# What the exercise asks
Could you print the lines of the listing below without any change, starting at the line that contains "This screenshot has height=447, width=700." and stopping after the line that contains "click(826, 223)"? Output only those lines.

══ Data shown

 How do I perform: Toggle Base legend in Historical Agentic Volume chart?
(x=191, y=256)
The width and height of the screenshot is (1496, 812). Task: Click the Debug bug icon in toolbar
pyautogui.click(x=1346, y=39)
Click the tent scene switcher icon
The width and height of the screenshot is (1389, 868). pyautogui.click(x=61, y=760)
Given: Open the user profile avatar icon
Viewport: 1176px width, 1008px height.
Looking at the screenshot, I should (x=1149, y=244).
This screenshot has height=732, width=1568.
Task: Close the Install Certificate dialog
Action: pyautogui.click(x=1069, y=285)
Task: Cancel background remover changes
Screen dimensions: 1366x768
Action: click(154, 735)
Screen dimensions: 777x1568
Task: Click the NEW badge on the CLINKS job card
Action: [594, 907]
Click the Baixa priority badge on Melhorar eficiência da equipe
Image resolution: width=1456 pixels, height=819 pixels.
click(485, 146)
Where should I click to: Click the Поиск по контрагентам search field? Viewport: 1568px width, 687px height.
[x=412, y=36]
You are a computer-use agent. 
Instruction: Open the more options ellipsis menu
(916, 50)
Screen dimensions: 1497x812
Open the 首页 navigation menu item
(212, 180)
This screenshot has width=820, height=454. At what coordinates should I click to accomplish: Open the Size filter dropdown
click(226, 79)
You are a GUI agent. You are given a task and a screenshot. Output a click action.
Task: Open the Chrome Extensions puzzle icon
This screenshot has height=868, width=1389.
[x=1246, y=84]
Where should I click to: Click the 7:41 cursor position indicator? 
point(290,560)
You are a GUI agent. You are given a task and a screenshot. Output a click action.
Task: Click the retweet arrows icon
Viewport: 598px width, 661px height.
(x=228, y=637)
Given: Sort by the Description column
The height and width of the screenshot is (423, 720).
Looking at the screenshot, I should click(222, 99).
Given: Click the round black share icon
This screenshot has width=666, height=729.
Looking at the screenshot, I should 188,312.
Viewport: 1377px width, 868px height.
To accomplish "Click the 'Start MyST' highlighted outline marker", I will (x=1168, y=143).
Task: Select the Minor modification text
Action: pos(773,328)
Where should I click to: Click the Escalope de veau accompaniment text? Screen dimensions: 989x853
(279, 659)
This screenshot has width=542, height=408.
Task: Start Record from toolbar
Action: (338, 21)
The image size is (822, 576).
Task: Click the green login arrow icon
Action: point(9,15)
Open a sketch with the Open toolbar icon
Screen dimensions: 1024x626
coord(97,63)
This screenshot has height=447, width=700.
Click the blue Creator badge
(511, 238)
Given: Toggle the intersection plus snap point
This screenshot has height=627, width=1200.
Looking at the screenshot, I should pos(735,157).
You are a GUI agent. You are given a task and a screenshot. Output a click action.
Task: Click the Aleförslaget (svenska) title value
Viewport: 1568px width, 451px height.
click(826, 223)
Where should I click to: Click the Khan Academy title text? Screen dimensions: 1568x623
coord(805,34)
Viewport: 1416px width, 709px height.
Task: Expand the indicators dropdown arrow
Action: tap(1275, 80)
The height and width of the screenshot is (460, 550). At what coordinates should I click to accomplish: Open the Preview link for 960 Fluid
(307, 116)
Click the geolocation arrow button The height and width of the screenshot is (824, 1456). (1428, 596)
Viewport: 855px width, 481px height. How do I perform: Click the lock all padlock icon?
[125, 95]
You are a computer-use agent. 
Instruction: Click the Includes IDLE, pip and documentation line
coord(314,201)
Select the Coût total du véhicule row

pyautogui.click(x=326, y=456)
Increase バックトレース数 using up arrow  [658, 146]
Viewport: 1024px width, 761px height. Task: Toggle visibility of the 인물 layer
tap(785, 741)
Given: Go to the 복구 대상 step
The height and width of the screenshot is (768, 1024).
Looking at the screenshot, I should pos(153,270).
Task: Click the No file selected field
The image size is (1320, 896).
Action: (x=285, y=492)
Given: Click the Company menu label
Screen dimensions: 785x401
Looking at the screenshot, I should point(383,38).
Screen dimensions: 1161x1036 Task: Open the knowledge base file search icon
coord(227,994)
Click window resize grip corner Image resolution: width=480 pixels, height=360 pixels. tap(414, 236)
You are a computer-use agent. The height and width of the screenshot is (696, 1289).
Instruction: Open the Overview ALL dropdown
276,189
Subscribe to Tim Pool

════

# Written response
This screenshot has height=447, width=700.
Click the blue Creator badge
(511, 238)
Given: Toggle the intersection plus snap point
This screenshot has height=627, width=1200.
Looking at the screenshot, I should pos(735,157).
You are a GUI agent. You are given a task and a screenshot. Output a click action.
Task: Click the Aleförslaget (svenska) title value
Viewport: 1568px width, 451px height.
click(826, 223)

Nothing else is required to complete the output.